Anonymous took shape on the image posting site 4chan, which launched in 2003. 4chan users post images and comments, and because they can take any name they want—including being anonymous—anything goes. And anything does; nothing is too disgusting, no troll is too rude, and no idea is too sacred. It sounds confrontational because it is; and because there is no accountability, folks who like to hassle people for fun can be as annoying as they want. I love the internet for creating a world where all ideas can be expressed, but the downside of that is that people can be crazy jerks when there is no one there to punch them in the face. But a lot of those jerks are purposefully trying to take the piss out of those who would take the Internet—and life—too seriously.
An early meme on the site dealt with the idea that all the anonymous posts were, in fact, written by the same entity, and thus the idea of Anonymous as one face/many parts was born. And when people who are like-minded get together, often times they like to do stuff, like, I dunno, prank people. Not just denial of service attacks, but low-tech oldies-but-goodies such as ordering pizzas for their victim to pay for. Over time, the pranks germinating on 4chan escalated until they started getting outside attention. Hal Turner, a white supremacist, was targeted by Anonymous in 2006, leaving him unable to pay for his Internet radio show. These actions brought a new element to Anonymous, who were attracted by what they viewed as activism, which in turn made the group more activist-oriented. This caused a lot of dissension among the “group” as to what their purpose was. Many hackers wanted to continue on with activism (chaos good) and many others wanted to focus on messing around with people/companies/groups just because they could (chaos bad). Since Anonymous is not a set organization with defined leaders, anyone could start an operation, and, if they found enough interested parties, put that idea into motion. So now you had different parts of Anonymous staging attacks for a higher moral purpose and others just creating chaos for fun.

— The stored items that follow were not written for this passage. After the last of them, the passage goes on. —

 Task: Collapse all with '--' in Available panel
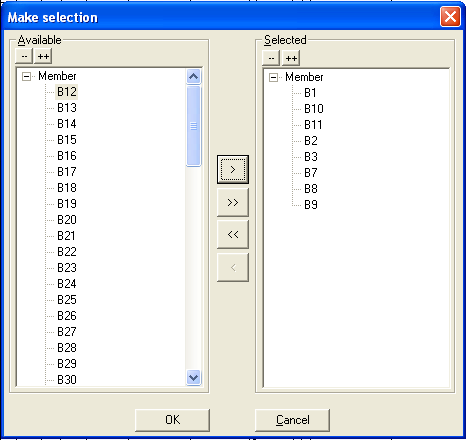(x=24, y=56)
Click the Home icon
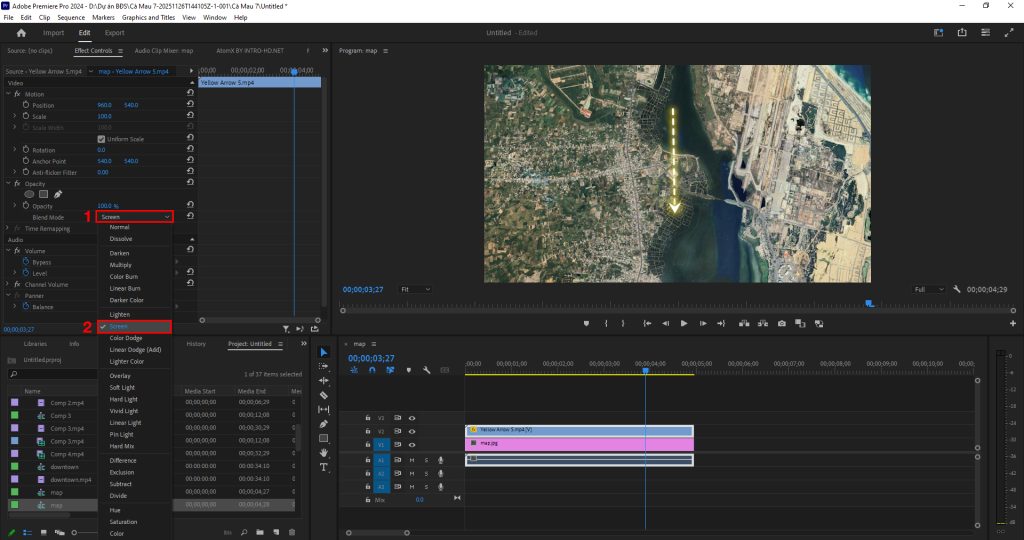 [21, 32]
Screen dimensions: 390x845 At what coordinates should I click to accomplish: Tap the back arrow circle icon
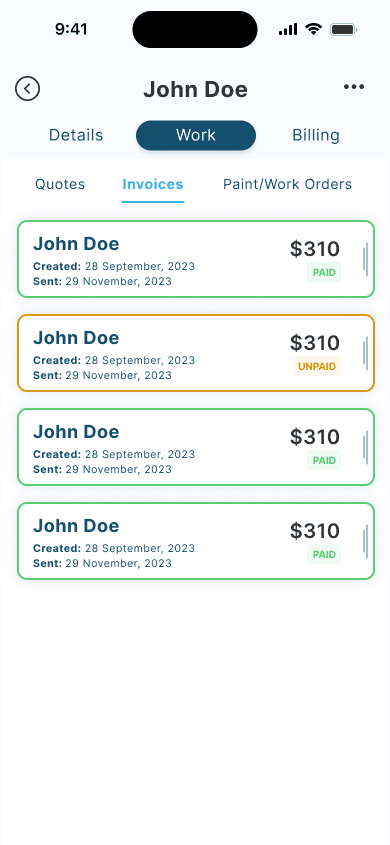(x=27, y=88)
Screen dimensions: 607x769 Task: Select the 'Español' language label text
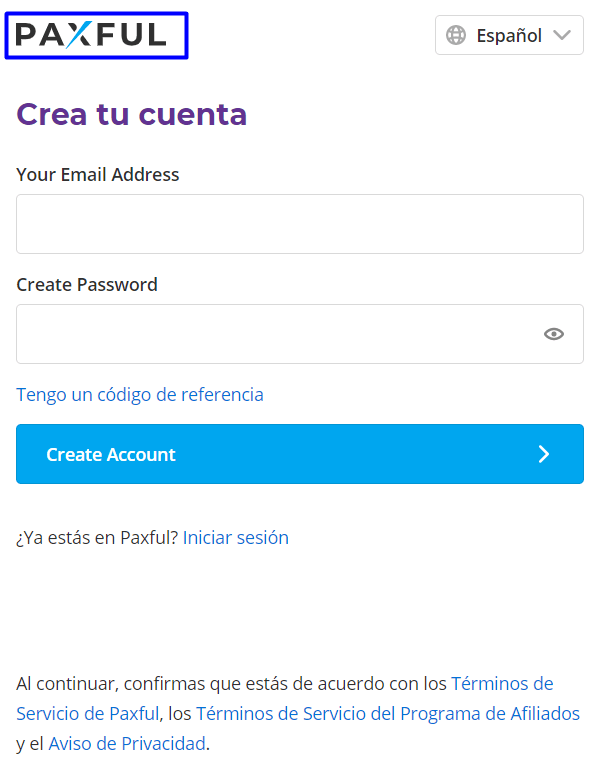(509, 35)
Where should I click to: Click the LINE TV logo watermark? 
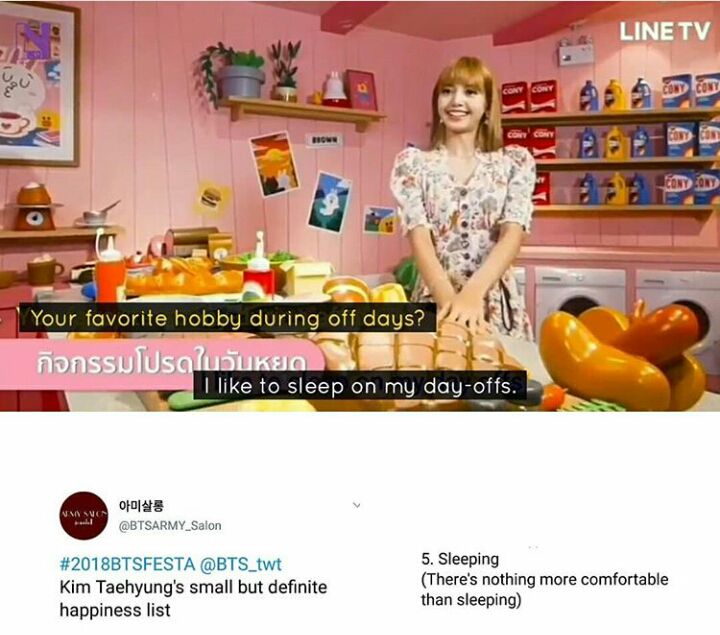click(664, 32)
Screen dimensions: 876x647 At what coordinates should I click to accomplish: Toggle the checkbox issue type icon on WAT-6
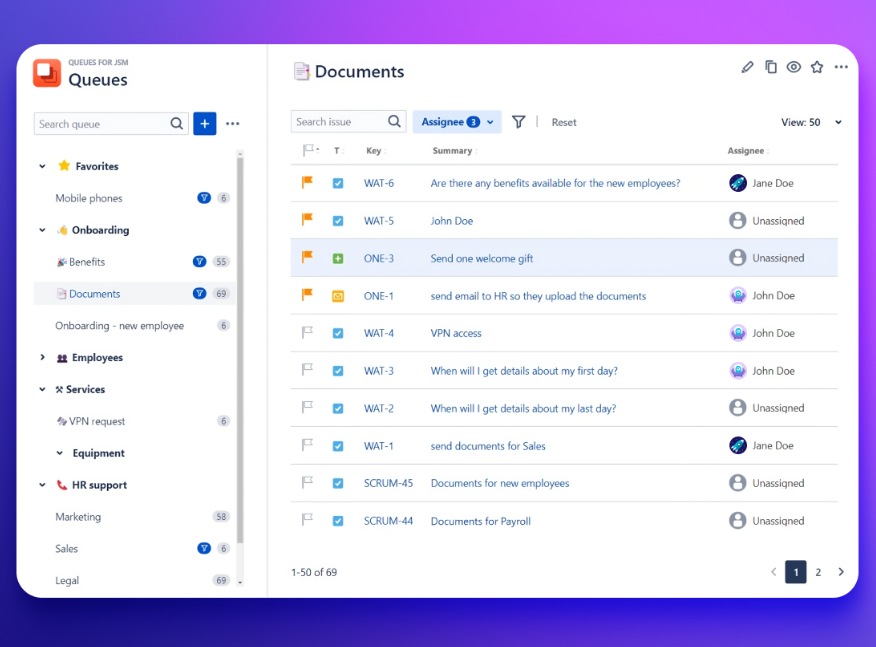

I was pretty engrossed with this movie, and learned a tremendous amount about something I’ve only heard about in the mainstream media. Often portrayed as a collective of anarchists, Anonymous are really more comparable to grassroots organizers taking to the Internet. Someone will make an off-hand comment, others will run with it, and then a plan is hatched (for good or for bad). Many activist members view themselves as followers of a noble cause, and that is how they portray themselves on screen. And it’s easy to believe their logic; I can totally buy the idea that a denial of service attack is comparable to a sit-in or a protest. But not all of their actions have been benign, and no one really cops up to it. (It was those crazy dudes over at LulzSec!) The motivations behind the individual members of Anonymous are complicated, but the film doesn’t capture that well except in the section about the group’s beginnings. More input from Anonymous’s victims would have been welcome, as well. (They interviewed one guy, but he was kind of a douche.) I found the film invaluable as a history lesson; it’s a solid portrayal of how certain members of Anonymous see themselves, and—like them or hate them—you should probably educate yourself on a new method of protest that shows no sign of going away.
Final Grade: B+
We Are Legion: The Story of Hacktivists screens at SIFF Uptown tonight, The Egyptian on June 3rd, and The Kirkland Performance Center on June 6th.